-------- Supplied text

The Deficit Myth, book review
When Margaret Thatcher claimed that the UK’s economy could be compared with personal finance she tricked the public into believing an economic lie that snared politics for over a decade.
To suggest, as she did, that an autonomous economy, such as the UK’s, was just a bigger version of a simple bookkeeping exercise of money IN balancing money OUT was an epic lie.
What made it worse was that Labour timidly accepted it and went along with it making little attempt to disabuse the public.
The lie suited the Tories and the Blair/Brown regimes because it strangled government spending and left the field wide open for private enterprise to take over traditional government services such as health, water, power, education even prisons.
George Osborne took the Thatcher lie a stage further. What the government could not flog off it starved of cash making the private market so much more attractive to those who could pay the price, leaving a government rump for the ‘undeserving’ poor and desperate.
Yet a second’s thought it becomes clear that the housekeeping theory is bunkum. When a government wants to spend money it does.
Boris Johnson has caught on and abandoned austerity, the only game in town, without a comment or apology to the thousands it made to suffer.
The only person casting a jaundiced eye over the current splurge is – Labour! Not because too much is going to the undeserving rich, which it is, but that under Sir Keir Starmer the shadow front bench does not know if it is for or against increasing the taxes for the rich.
Rachel Reeve MP, promised in 2013 to slash benefits and be tougher on the unemployed than the Tories. She’s now back in the shadow cabinet!

----------------
-------- Information

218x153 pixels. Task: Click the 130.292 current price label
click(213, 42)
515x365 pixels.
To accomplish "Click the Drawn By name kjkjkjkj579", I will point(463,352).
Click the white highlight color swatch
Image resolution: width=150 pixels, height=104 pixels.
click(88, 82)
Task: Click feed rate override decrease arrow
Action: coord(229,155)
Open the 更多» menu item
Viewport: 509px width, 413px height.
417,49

----------------
-------- Information

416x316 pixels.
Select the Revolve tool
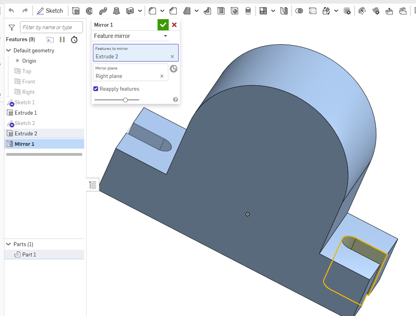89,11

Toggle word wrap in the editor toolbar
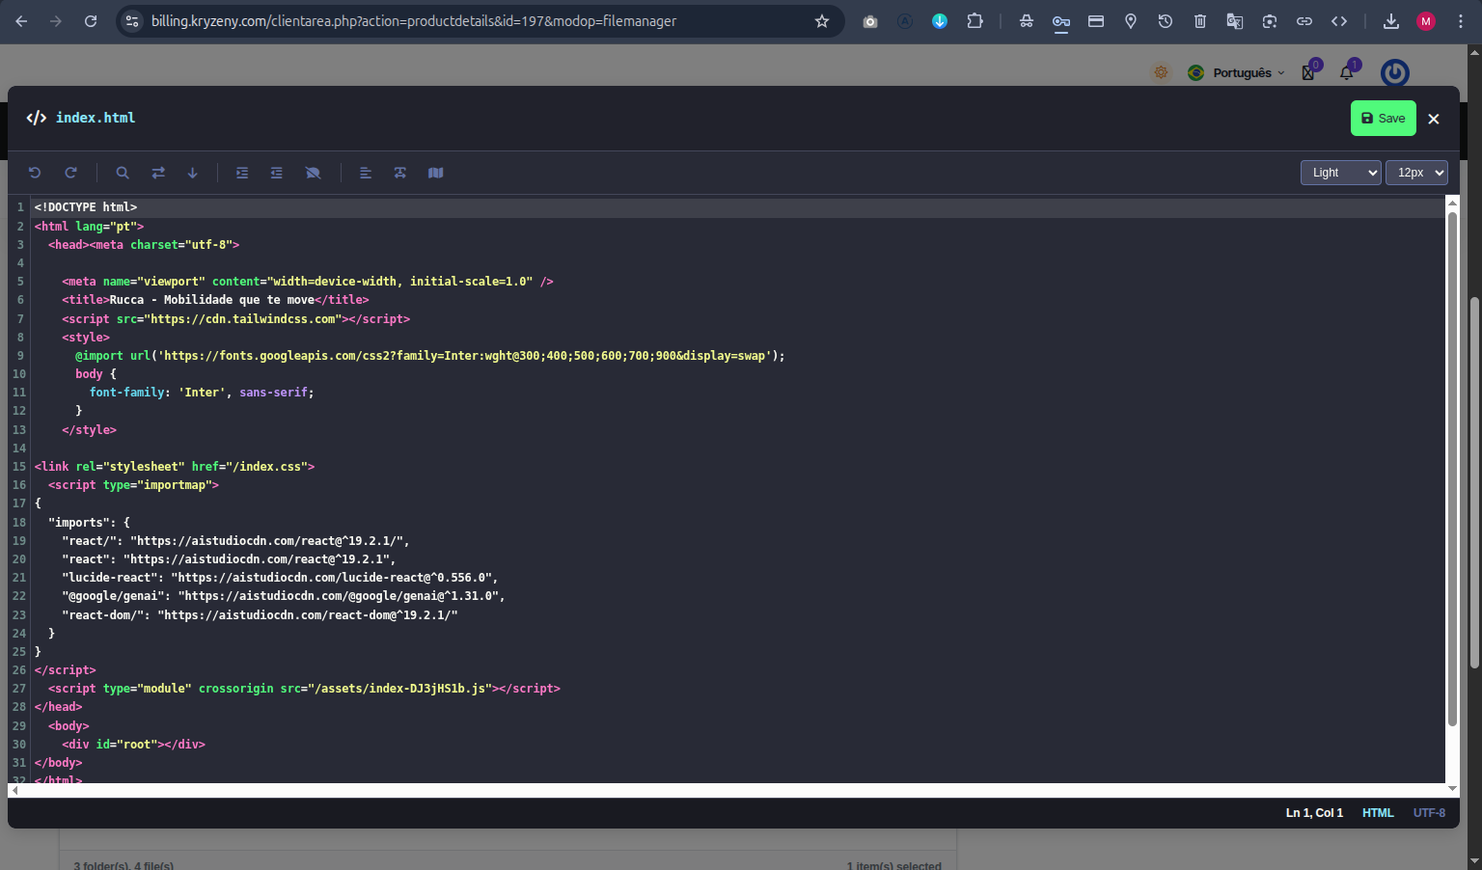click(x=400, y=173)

----------------

# Work order
Return the complete review of The Deficit Myth word for word, from its title line to its final sentence. Rely only on the text for this.

# Response for this exercise
The Deficit Myth, book review
When Margaret Thatcher claimed that the UK’s economy could be compared with personal finance she tricked the public into believing an economic lie that snared politics for over a decade.
To suggest, as she did, that an autonomous economy, such as the UK’s, was just a bigger version of a simple bookkeeping exercise of money IN balancing money OUT was an epic lie.
What made it worse was that Labour timidly accepted it and went along with it making little attempt to disabuse the public.
The lie suited the Tories and the Blair/Brown regimes because it strangled government spending and left the field wide open for private enterprise to take over traditional government services such as health, water, power, education even prisons.
George Osborne took the Thatcher lie a stage further. What the government could not flog off it starved of cash making the private market so much more attractive to those who could pay the price, leaving a government rump for the ‘undeserving’ poor and desperate.
Yet a second’s thought it becomes clear that the housekeeping theory is bunkum. When a government wants to spend money it does.
Boris Johnson has caught on and abandoned austerity, the only game in town, without a comment or apology to the thousands it made to suffer.
The only person casting a jaundiced eye over the current splurge is – Labour! Not because too much is going to the undeserving rich, which it is, but that under Sir Keir Starmer the shadow front bench does not know if it is for or against increasing the taxes for the rich.
Rachel Reeve MP, promised in 2013 to slash benefits and be tougher on the unemployed than the Tories. She’s now back in the shadow cabinet!